From the construction, line \(PM\) is parallel to the \(OY\) axis and line \(PN\) is parallel to the \(OY'\) axis, which implies \(\angle MPN = \theta\) since it corresponds to the angle between \(OY\) and \(OY'\).

In \(\triangle PMN\), the length \(MN\) can be determined using \(y'\) and \(\theta\):

\[ MN = y' \sin(\theta) \]

In \(\triangle ONR\), which is right-angled at \(N\), \(OR\) represents \(x'\) projected onto the \(OX\) axis:

\[ OR = x' \cos(\theta) \]

The horizontal distance \(OQ\) can be found by subtracting \(MN\) from \(OR\):

\[ OQ = OR - MN = x' \cos(\theta) - y' \sin(\theta) \]

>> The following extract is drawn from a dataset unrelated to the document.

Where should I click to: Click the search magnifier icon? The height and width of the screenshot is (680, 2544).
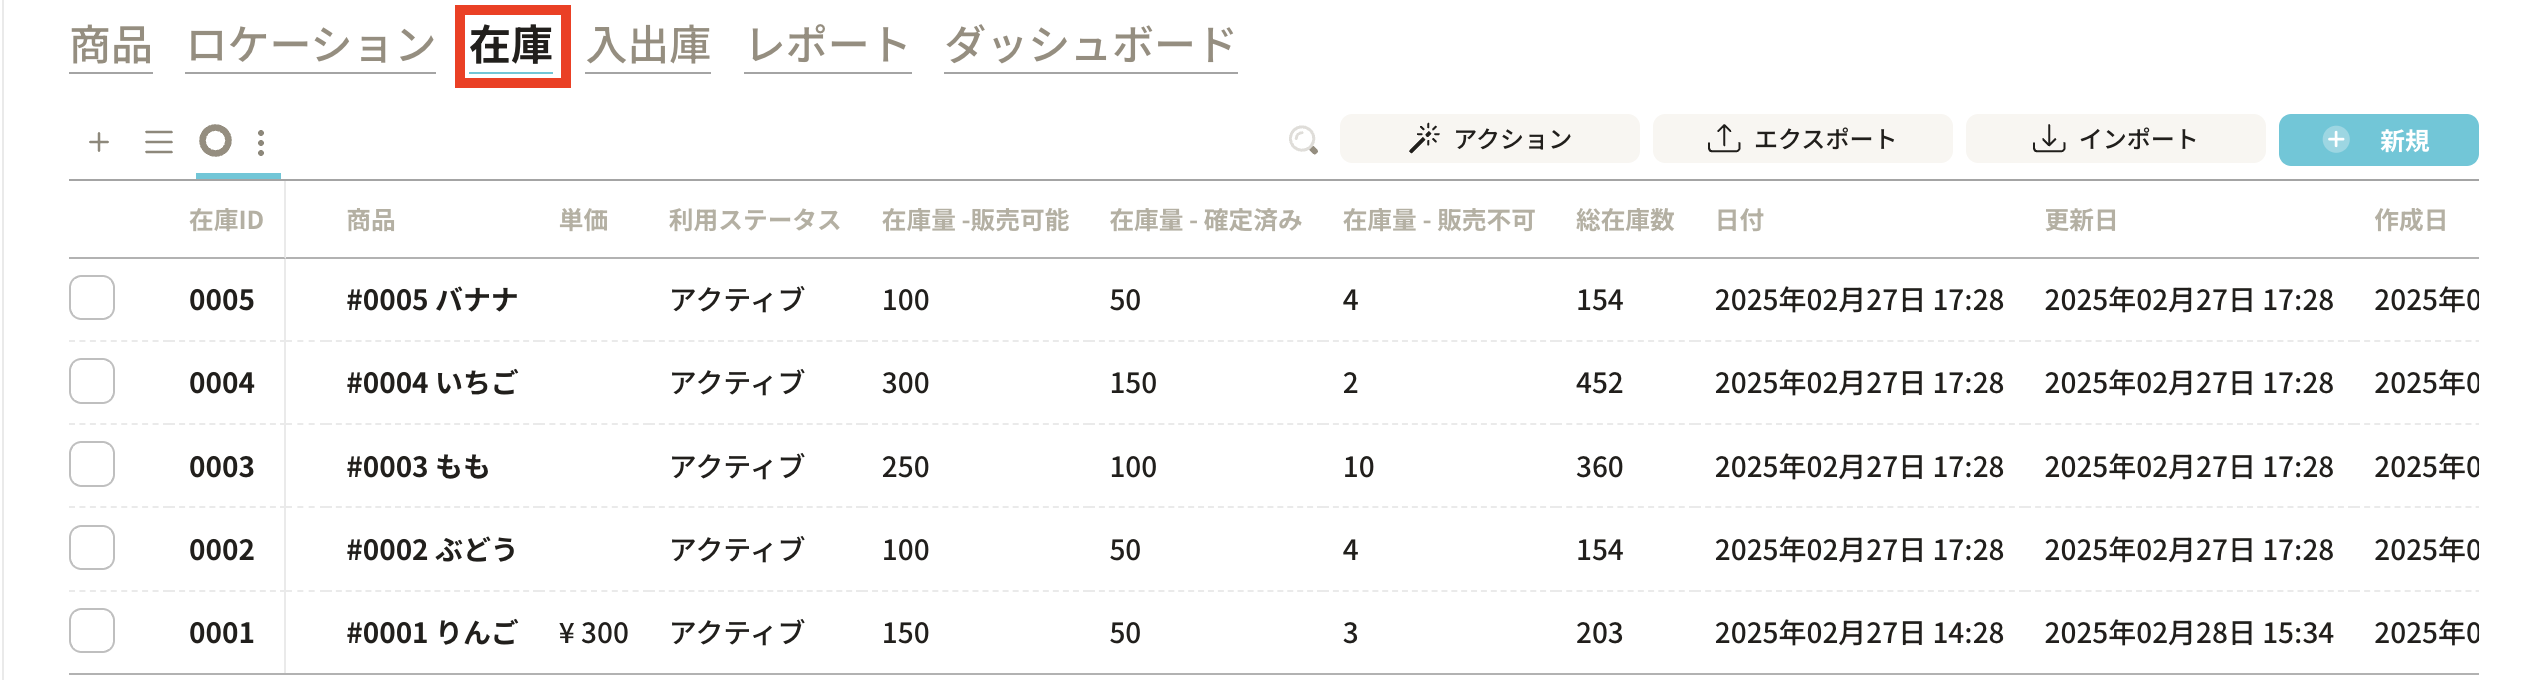(x=1303, y=140)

The vertical component \(NR\) in \(\triangle ONR\) is the projection of \(x'\) on the \(OY\) axis:

\[ NR = x' \sin(\theta) \]

For \(PQ\), which is the vertical distance from the original \(OX\) axis to point \(P\), we consider the vertical distances \(PM\) and \(MQ\):

\[ PM = y' \cos(\theta) \]

\[ MQ = NR = x' \sin(\theta) \]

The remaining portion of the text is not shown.